2.  Tugas pokoknya, yaitu (a) Mengawasi  pelaksanaan  rencana kerja yang telah di sahkan. (b) Mengawasi pelaksanaan kebijakan-kebijakan yang telah di tetapkan dewan pertimbangan.(c) Mengawasi operasional kegiatan yang di laksanakan badan pelaksana,yang mencangkup pengumpulan, pendistribusian dan pendayagunaan. (d) Melakukan pemeriksaan operasional dan pemeriksaan syariah..
c. Badan Pelaksana
1.    Fungsi sebagai pelaksana pengelolaan zakat.
2. Tugas pokok (a).
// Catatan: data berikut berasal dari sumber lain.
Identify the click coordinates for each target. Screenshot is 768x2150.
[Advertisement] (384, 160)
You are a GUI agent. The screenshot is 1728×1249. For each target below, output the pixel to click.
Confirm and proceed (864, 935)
Membuat rencana kerja. (b) Melaksanakan operasional pengelolaan zakat sesuai rencana kerja yang telah disahkan dan sesuai dengan kebijakan  yang telah di tetapkan . (c) Penyusunan laporan tahunan. (d) Menyampaikan laporan bertanggung jawab kepada pemerintah. (e) Bertindak dan bertnaggung  jawab  untuk dan atas nama Badan Amil Zakat ke dalam maupun ke luar. [7]
Dengan mencermati struktur tersebut , ini berarti lembaga pengelola zakat sudah seperti layaknya badan usaha yang memiliki struktur organisasi yang rapi. Lembaga pengelola jika benar-benar menjalankan sistematika tersebut maka lembaga zakat adalah lembaga yang mengarah pada profesionalisme kerja. Profesionalisme itu sangatlah bagus sebagai sarana untuk menumbuhkan kepercayaan masyarakat untuk menaruh zakatnya ini. Zakat yang dapat dihimpun dari masyarakatpun kemudian akan bisa terkelola dan tersalurkan secara lebih tepat sasaran dalam upaya penciptaan kemaslahatan umat.
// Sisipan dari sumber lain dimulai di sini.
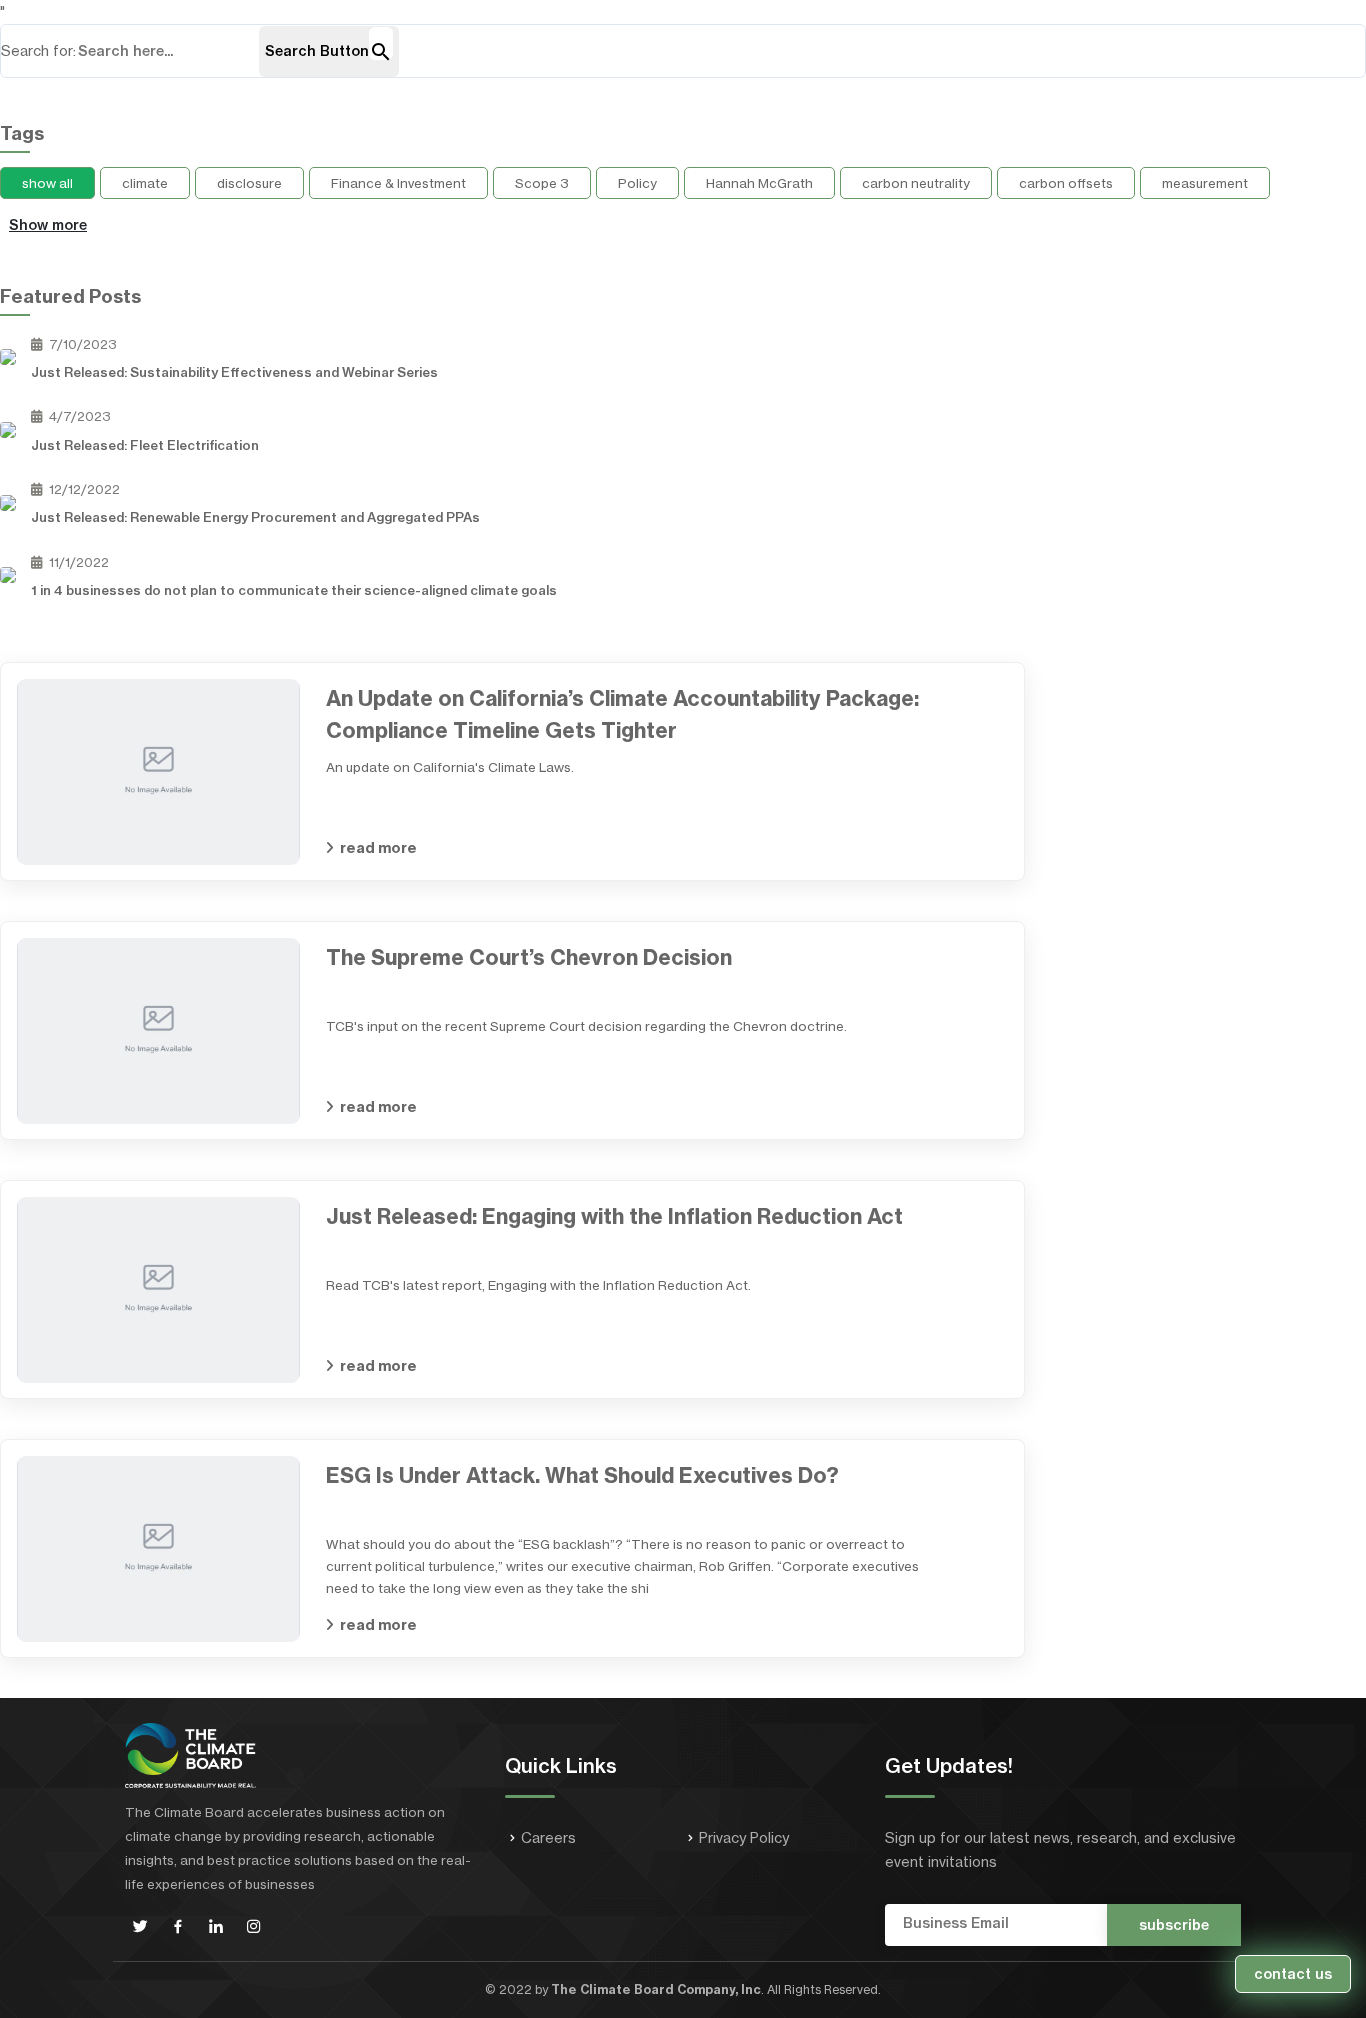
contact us (1293, 1974)
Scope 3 (542, 183)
Zakat  memerlukan pengelolaan yang baik, karena zakat merupakan sumber dana potensial, yang dapat dimanfaatkan sebagai upaya untuk mewujudkan kesejahteraan rakyat. [8] Hal lain yang menonjol yang dikemukakan dalam buku fiqh zakat tersebut adalah bahwa zakat itu harus dikelola oleh amil (lembaga) yang profesional, amanah, bertanggung jawab, memiliki pengetahuan yang memadai tentang zakat, dan memiliki waktu yang cukup untuk mengelolanya (misalnya untuk melakukan sosialisasi, pendataan muzakki dan mustahiq, dan penyaluran yang tepat sasaran, serta pelaporan yang transparan). [9] Dan juga berdasarkan menurut Adnan (2001), setidaknya ada dua penyebab rendahnya tingkat kontekbilitas dana zakat di Indonesia. Pertama, masih rendahnya penge pengetahuan dan pemahaman masyarakat tentang zakat. Hala ini terjadi karena lemahnya proses sosialisasi serta proses pendidikan agama yang kurang menekankan akan pentingnya zakat dalam kehidupan bermasyarakat. Kedua, terletak pada aspek kelembagaan zakat. Aspek kelembagaan zakat. Aspek kelembagaan zakat ini bersumber dari variabel dan profesionalisme organisasi pengelola zakat. [10]
Unsur-unsur manajemen Lembaga Zakat dlm mengelola zakat: (a) organisasi, (b) koordinasi, (c) aparatur, (d) perencanaan, (e) motivasi, (f) budgetting, (g) penetapan prosedur, tranparansi dan akuntabilitas. [11]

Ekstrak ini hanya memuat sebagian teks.